Of the many environmental concerns that the energy industry tries to tamp down and foes seek to illuminate, the biggest is that drilling can damage water quality in rural areas. Property owners worry that gas can seep into the water table, ruining water wells, or that some of the fracking water used at a gas well site -- up to 8 million gallons, or more than 12 Olympic-sized swimming pools -- can likewise end up in rivers and streams. The industry says claims of well water contamination are exaggerated and, in most cases, unfounded because the fracking and gas-capture happen thousands of feet below the water table, and because drilling channels themselves are encased in concrete.

But many rural Texans aren't convinced. In December, two federal lawsuits were filed alleging that drilling and hydraulic fracturing contaminated the property owners' private water wells. The Dallas attorney who filed the suits said in a statement, "We believe that hundreds and more likely thousands of property owners have already had the water beneath their surface essentially ruined as a result of nearby drilling and fracking in the Barnett Shale."

The lawsuits came just a few days after the U.S. Environmental Protection Agency began investigating a case of possible methane contamination near Range Resources wells in a site in Parker County, due west from Fort Worth. It was a procedural shortcut unprecedented in recent memory; typically cases of water contamination would be investigated by state, not federal, officials.

—————

▶ **Assignment A**:
Say whether each statement agrees with the passage on drilling and water quality, answering yes or no and quoting the deciding words: (i) The industry says fracking and gas-capture take place thousands of feet below the water table. (ii) The two federal lawsuits were filed in November. (iii) Cases of water contamination are typically investigated by federal officials.
▶ **Assignment B**:
Transcribe part of the passage on drilling and water quality, beginning at the words "But many rural" and stopping after "not federal, officials.".

—————

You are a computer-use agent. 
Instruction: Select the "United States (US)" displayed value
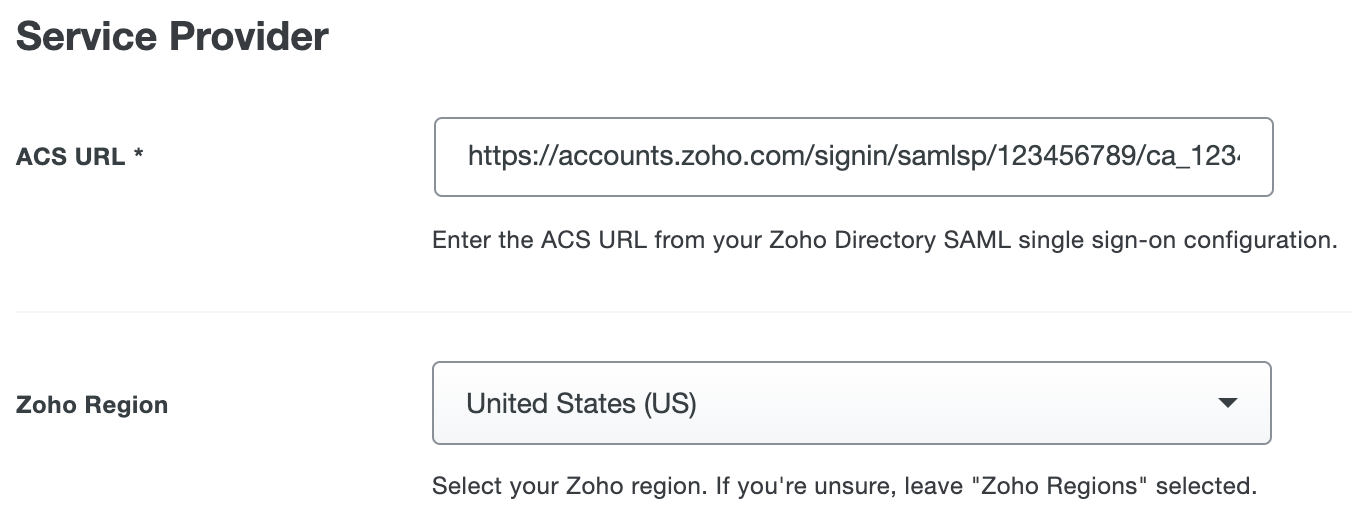[x=581, y=404]
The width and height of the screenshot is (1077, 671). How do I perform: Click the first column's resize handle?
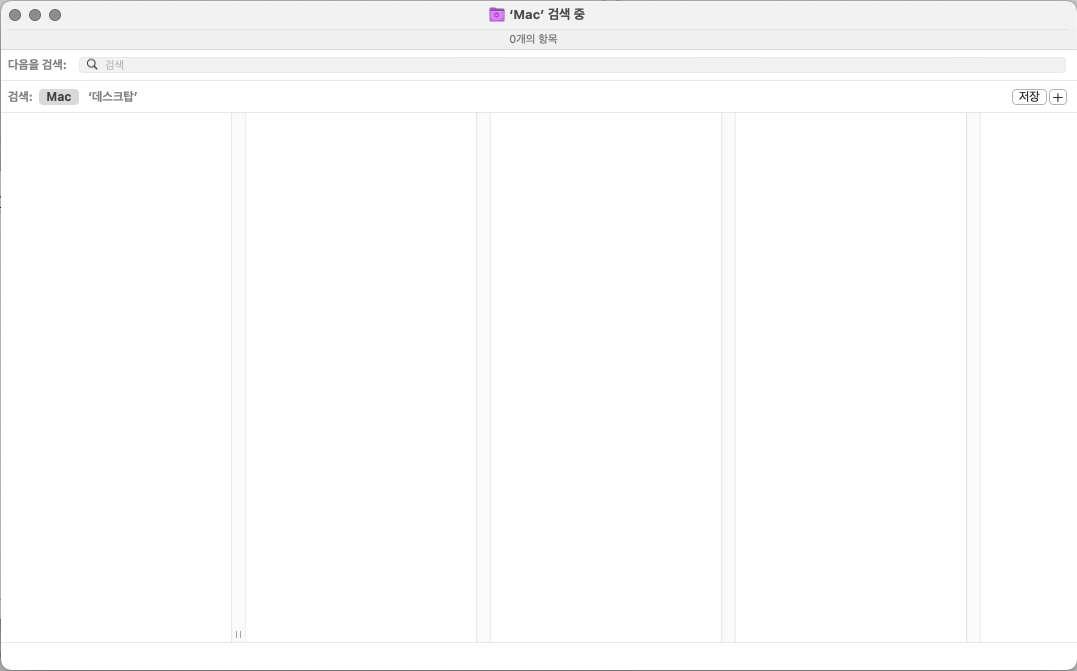point(238,634)
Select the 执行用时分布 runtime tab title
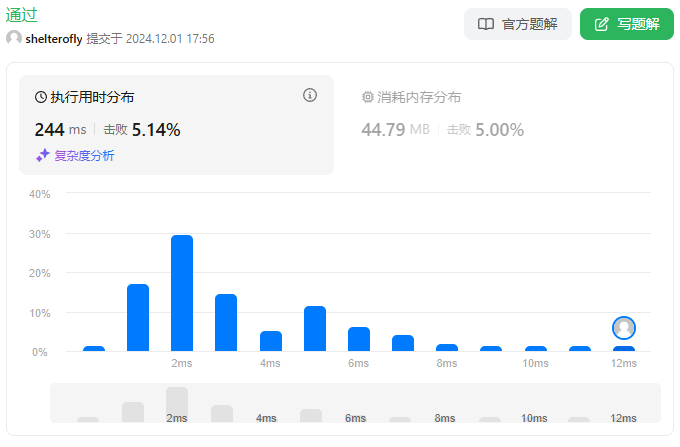Screen dimensions: 680x447 [x=92, y=97]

—————

▶ **Written solution A**:
(i) Yes: "because the fracking and gas-capture happen thousands of feet below the water table"
(ii) No: "In December, two federal lawsuits were filed"
(iii) No: "typically cases of water contamination would be investigated by state, not federal, officials."

▶ **Written solution B**:
But many rural Texans aren't convinced. In December, two federal lawsuits were filed alleging that drilling and hydraulic fracturing contaminated the property owners' private water wells. The Dallas attorney who filed the suits said in a statement, "We believe that hundreds and more likely thousands of property owners have already had the water beneath their surface essentially ruined as a result of nearby drilling and fracking in the Barnett Shale."

The lawsuits came just a few days after the U.S. Environmental Protection Agency began investigating a case of possible methane contamination near Range Resources wells in a site in Parker County, due west from Fort Worth. It was a procedural shortcut unprecedented in recent memory; typically cases of water contamination would be investigated by state, not federal, officials.